(Data provided begins)

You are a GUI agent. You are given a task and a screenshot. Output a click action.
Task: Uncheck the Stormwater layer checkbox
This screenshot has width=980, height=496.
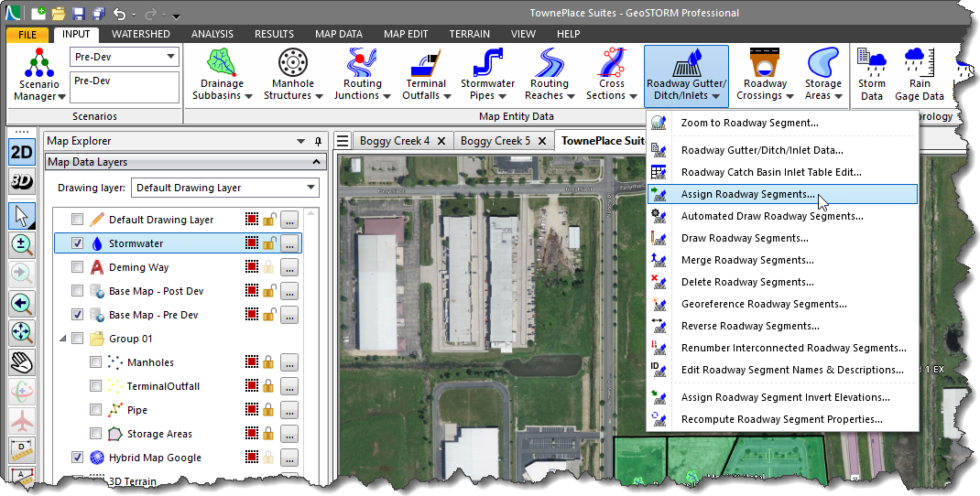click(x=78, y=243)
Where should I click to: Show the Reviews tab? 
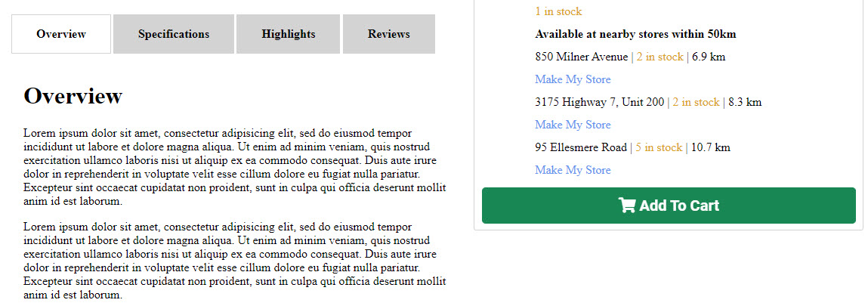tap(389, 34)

(Data provided ends)

▶ _Exercise details_
Nothing but an exact copy of the data, without its images, should make up your answer.

▶ _Exercise solution_
You are a GUI agent. You are given a task and a screenshot. Output a click action.
Task: Uncheck the Stormwater layer checkbox
This screenshot has width=980, height=496.
click(x=78, y=243)
Where should I click to: Show the Reviews tab? 
tap(389, 34)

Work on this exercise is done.